## EN QUÉ CONSISTE
Convierte todas las líneas de los datos siguientes en una lista numerada y omite las que estén en blanco.

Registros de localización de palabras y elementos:
○ ○ ○ ○
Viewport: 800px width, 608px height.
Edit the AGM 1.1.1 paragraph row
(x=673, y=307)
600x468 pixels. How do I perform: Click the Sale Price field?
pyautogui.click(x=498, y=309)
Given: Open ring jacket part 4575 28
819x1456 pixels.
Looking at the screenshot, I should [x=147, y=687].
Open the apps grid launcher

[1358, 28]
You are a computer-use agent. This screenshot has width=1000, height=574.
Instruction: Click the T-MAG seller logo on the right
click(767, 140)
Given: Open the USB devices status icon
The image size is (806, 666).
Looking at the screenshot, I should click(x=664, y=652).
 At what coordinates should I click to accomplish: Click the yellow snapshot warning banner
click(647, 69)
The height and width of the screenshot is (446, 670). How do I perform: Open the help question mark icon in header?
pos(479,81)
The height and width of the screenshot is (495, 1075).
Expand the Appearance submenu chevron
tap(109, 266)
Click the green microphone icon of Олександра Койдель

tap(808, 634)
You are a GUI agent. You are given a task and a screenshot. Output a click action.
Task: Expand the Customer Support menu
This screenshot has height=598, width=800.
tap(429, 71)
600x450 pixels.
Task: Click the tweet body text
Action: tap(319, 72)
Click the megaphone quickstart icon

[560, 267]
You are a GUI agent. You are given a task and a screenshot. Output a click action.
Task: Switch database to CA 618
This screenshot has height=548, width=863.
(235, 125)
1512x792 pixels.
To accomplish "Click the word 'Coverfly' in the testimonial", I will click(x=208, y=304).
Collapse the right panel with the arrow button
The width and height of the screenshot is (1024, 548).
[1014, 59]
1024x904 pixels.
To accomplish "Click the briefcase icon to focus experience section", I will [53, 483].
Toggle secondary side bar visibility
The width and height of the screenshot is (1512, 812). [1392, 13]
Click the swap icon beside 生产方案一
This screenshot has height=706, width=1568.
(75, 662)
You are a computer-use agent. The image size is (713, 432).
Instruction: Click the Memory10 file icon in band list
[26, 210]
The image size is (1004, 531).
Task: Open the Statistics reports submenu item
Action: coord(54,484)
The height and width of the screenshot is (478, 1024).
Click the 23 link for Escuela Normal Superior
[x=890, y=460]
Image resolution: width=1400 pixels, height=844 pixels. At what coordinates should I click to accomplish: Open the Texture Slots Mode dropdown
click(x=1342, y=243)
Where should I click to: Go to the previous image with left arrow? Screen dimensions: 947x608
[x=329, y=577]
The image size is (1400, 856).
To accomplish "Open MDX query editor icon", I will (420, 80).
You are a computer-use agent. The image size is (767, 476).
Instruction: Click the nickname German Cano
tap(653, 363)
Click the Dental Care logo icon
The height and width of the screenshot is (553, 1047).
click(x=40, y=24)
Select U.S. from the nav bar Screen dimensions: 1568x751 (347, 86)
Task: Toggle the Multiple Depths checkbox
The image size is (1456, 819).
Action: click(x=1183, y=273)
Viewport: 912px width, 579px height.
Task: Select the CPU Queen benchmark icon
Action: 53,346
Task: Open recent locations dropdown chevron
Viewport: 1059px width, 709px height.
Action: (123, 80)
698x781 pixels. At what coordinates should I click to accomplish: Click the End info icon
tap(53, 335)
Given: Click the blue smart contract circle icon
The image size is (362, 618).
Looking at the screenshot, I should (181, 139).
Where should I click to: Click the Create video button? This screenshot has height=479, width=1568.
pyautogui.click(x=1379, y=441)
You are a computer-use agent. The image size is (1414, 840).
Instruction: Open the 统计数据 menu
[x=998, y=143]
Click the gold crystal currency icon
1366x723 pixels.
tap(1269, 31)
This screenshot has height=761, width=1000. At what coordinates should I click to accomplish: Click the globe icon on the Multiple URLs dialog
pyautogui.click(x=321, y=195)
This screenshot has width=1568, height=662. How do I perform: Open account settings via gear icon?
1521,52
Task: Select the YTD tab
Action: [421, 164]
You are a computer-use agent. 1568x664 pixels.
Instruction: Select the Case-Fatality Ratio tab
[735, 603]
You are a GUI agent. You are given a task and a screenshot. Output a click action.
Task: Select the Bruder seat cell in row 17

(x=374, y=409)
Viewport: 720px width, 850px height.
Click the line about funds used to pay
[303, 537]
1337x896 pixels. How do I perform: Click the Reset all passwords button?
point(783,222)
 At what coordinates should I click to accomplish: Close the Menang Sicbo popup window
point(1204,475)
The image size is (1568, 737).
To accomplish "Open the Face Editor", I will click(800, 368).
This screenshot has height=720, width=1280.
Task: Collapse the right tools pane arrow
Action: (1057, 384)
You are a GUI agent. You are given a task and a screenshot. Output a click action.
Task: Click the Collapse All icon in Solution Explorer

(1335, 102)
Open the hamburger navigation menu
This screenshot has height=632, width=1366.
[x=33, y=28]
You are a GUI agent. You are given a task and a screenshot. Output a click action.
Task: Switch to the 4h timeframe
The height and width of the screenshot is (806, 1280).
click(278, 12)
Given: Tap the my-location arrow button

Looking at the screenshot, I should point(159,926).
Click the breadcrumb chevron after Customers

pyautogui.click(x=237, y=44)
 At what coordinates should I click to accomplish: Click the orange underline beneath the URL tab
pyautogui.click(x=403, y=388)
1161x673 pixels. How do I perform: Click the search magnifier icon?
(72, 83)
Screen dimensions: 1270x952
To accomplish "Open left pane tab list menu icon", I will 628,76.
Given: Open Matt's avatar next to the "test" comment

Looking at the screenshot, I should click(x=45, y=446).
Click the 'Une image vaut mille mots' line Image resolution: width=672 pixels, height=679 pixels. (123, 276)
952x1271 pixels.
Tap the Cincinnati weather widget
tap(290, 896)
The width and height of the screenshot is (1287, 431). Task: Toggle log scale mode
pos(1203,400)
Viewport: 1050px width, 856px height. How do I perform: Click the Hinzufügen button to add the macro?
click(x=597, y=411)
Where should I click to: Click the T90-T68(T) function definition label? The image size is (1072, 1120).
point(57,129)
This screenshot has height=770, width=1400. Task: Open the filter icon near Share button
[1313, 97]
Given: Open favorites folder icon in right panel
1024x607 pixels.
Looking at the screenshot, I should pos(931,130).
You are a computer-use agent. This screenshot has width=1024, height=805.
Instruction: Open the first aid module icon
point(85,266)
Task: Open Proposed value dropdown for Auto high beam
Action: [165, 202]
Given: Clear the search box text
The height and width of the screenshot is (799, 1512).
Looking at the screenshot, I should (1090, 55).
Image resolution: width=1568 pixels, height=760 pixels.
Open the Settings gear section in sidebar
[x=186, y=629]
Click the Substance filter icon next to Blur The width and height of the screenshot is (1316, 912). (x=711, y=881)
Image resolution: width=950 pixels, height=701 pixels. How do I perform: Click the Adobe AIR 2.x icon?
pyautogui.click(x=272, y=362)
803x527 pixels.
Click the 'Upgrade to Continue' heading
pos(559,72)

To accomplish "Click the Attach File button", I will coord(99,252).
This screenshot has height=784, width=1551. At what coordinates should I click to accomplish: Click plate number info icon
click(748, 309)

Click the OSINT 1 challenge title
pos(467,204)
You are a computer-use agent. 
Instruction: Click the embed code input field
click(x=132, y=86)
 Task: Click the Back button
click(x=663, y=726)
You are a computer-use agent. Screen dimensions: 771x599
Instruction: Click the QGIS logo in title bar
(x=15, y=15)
○ ○ ○ ○
## RESPUESTA ESCRITA
1. Viewport: 800px width, 608px height.
2. Edit the AGM 1.1.1 paragraph row
3. (x=673, y=307)
4. 600x468 pixels. How do I perform: Click the Sale Price field?
5. pyautogui.click(x=498, y=309)
6. Given: Open ring jacket part 4575 28
7. 819x1456 pixels.
8. Looking at the screenshot, I should [x=147, y=687].
9. Open the apps grid launcher
10. [1358, 28]
11. You are a computer-use agent. This screenshot has width=1000, height=574.
12. Instruction: Click the T-MAG seller logo on the right
13. click(767, 140)
14. Given: Open the USB devices status icon
15. The image size is (806, 666).
16. Looking at the screenshot, I should click(x=664, y=652).
17.  At what coordinates should I click to accomplish: Click the yellow snapshot warning banner
18. click(647, 69)
19. The height and width of the screenshot is (446, 670). How do I perform: Open the help question mark icon in header?
20. pos(479,81)
21. The height and width of the screenshot is (495, 1075).
22. Expand the Appearance submenu chevron
23. tap(109, 266)
24. Click the green microphone icon of Олександра Койдель
25. tap(808, 634)
26. You are a GUI agent. You are given a task and a screenshot. Output a click action.
27. Task: Expand the Customer Support menu
28. This screenshot has height=598, width=800.
29. tap(429, 71)
30. 600x450 pixels.
31. Task: Click the tweet body text
32. Action: tap(319, 72)
33. Click the megaphone quickstart icon
34. [560, 267]
35. You are a GUI agent. You are given a task and a screenshot. Output a click action.
36. Task: Switch database to CA 618
37. This screenshot has height=548, width=863.
38. (235, 125)
39. 1512x792 pixels.
40. To accomplish "Click the word 'Coverfly' in the testimonial", I will click(x=208, y=304).
41. Collapse the right panel with the arrow button
42. The width and height of the screenshot is (1024, 548).
43. [1014, 59]
44. 1024x904 pixels.
45. To accomplish "Click the briefcase icon to focus experience section", I will [53, 483].
46. Toggle secondary side bar visibility
47. The width and height of the screenshot is (1512, 812). [1392, 13]
48. Click the swap icon beside 生产方案一
49. This screenshot has height=706, width=1568.
50. (75, 662)
51. You are a computer-use agent. The image size is (713, 432).
52. Instruction: Click the Memory10 file icon in band list
53. [26, 210]
54. The image size is (1004, 531).
55. Task: Open the Statistics reports submenu item
56. Action: coord(54,484)
57. The height and width of the screenshot is (478, 1024).
58. Click the 23 link for Escuela Normal Superior
59. [x=890, y=460]
60. Image resolution: width=1400 pixels, height=844 pixels. At what coordinates should I click to accomplish: Open the Texture Slots Mode dropdown
61. click(x=1342, y=243)
62. Where should I click to: Go to the previous image with left arrow? Screen dimensions: 947x608
63. [x=329, y=577]
64. The image size is (1400, 856).
65. To accomplish "Open MDX query editor icon", I will (420, 80).
66. You are a computer-use agent. The image size is (767, 476).
67. Instruction: Click the nickname German Cano
68. tap(653, 363)
69. Click the Dental Care logo icon
70. The height and width of the screenshot is (553, 1047).
71. click(x=40, y=24)
72. Select U.S. from the nav bar Screen dimensions: 1568x751 (347, 86)
73. Task: Toggle the Multiple Depths checkbox
74. The image size is (1456, 819).
75. Action: click(x=1183, y=273)
76. Viewport: 912px width, 579px height.
77. Task: Select the CPU Queen benchmark icon
78. Action: 53,346
79. Task: Open recent locations dropdown chevron
80. Viewport: 1059px width, 709px height.
81. Action: (123, 80)
82. 698x781 pixels. At what coordinates should I click to accomplish: Click the End info icon
83. tap(53, 335)
84. Given: Click the blue smart contract circle icon
85. The image size is (362, 618).
86. Looking at the screenshot, I should (181, 139).
87. Where should I click to: Click the Create video button? This screenshot has height=479, width=1568.
88. pyautogui.click(x=1379, y=441)
89. You are a computer-use agent. The image size is (1414, 840).
90. Instruction: Open the 统计数据 menu
91. [x=998, y=143]
92. Click the gold crystal currency icon
93. 1366x723 pixels.
94. tap(1269, 31)
95. This screenshot has height=761, width=1000. At what coordinates should I click to accomplish: Click the globe icon on the Multiple URLs dialog
96. pyautogui.click(x=321, y=195)
97. This screenshot has width=1568, height=662. How do I perform: Open account settings via gear icon?
98. 1521,52
99. Task: Select the YTD tab
100. Action: [421, 164]
101. You are a computer-use agent. 1568x664 pixels.
102. Instruction: Select the Case-Fatality Ratio tab
103. [735, 603]
104. You are a GUI agent. You are given a task and a screenshot. Output a click action.
105. Task: Select the Bruder seat cell in row 17
106. (x=374, y=409)
107. Viewport: 720px width, 850px height.
108. Click the line about funds used to pay
109. [303, 537]
110. 1337x896 pixels. How do I perform: Click the Reset all passwords button?
111. point(783,222)
112.  At what coordinates should I click to accomplish: Close the Menang Sicbo popup window
113. point(1204,475)
114. The image size is (1568, 737).
115. To accomplish "Open the Face Editor", I will click(800, 368).
116. This screenshot has height=720, width=1280.
117. Task: Collapse the right tools pane arrow
118. Action: (1057, 384)
119. You are a GUI agent. You are given a task and a screenshot. Output a click action.
120. Task: Click the Collapse All icon in Solution Explorer
121. (1335, 102)
122. Open the hamburger navigation menu
123. This screenshot has height=632, width=1366.
124. [x=33, y=28]
125. You are a GUI agent. You are given a task and a screenshot. Output a click action.
126. Task: Switch to the 4h timeframe
127. The height and width of the screenshot is (806, 1280).
128. click(278, 12)
129. Given: Tap the my-location arrow button
130. Looking at the screenshot, I should point(159,926).
131. Click the breadcrumb chevron after Customers
132. pyautogui.click(x=237, y=44)
133.  At what coordinates should I click to accomplish: Click the orange underline beneath the URL tab
134. pyautogui.click(x=403, y=388)
135. 1161x673 pixels. How do I perform: Click the search magnifier icon?
136. (72, 83)
137. Screen dimensions: 1270x952
138. To accomplish "Open left pane tab list menu icon", I will 628,76.
139. Given: Open Matt's avatar next to the "test" comment
140. Looking at the screenshot, I should click(x=45, y=446).
141. Click the 'Une image vaut mille mots' line Image resolution: width=672 pixels, height=679 pixels. (123, 276)
142. 952x1271 pixels.
143. Tap the Cincinnati weather widget
144. tap(290, 896)
145. The width and height of the screenshot is (1287, 431). Task: Toggle log scale mode
146. pos(1203,400)
147. Viewport: 1050px width, 856px height. How do I perform: Click the Hinzufügen button to add the macro?
148. click(x=597, y=411)
149. Where should I click to: Click the T90-T68(T) function definition label? The image size is (1072, 1120).
150. point(57,129)
151. This screenshot has height=770, width=1400. Task: Open the filter icon near Share button
152. [1313, 97]
153. Given: Open favorites folder icon in right panel
154. 1024x607 pixels.
155. Looking at the screenshot, I should pos(931,130).
156. You are a computer-use agent. This screenshot has width=1024, height=805.
157. Instruction: Open the first aid module icon
158. point(85,266)
159. Task: Open Proposed value dropdown for Auto high beam
160. Action: [165, 202]
161. Given: Clear the search box text
162. The height and width of the screenshot is (799, 1512).
163. Looking at the screenshot, I should (1090, 55).
164. Image resolution: width=1568 pixels, height=760 pixels.
165. Open the Settings gear section in sidebar
166. [x=186, y=629]
167. Click the Substance filter icon next to Blur The width and height of the screenshot is (1316, 912). (x=711, y=881)
168. Image resolution: width=950 pixels, height=701 pixels. How do I perform: Click the Adobe AIR 2.x icon?
169. pyautogui.click(x=272, y=362)
170. 803x527 pixels.
171. Click the 'Upgrade to Continue' heading
172. pos(559,72)
173. To accomplish "Click the Attach File button", I will coord(99,252).
174. This screenshot has height=784, width=1551. At what coordinates should I click to accomplish: Click plate number info icon
175. click(748, 309)
176. Click the OSINT 1 challenge title
177. pos(467,204)
178. You are a computer-use agent. 
179. Instruction: Click the embed code input field
180. click(x=132, y=86)
181.  Task: Click the Back button
182. click(x=663, y=726)
183. You are a computer-use agent. Screen dimensions: 771x599
184. Instruction: Click the QGIS logo in title bar
185. (x=15, y=15)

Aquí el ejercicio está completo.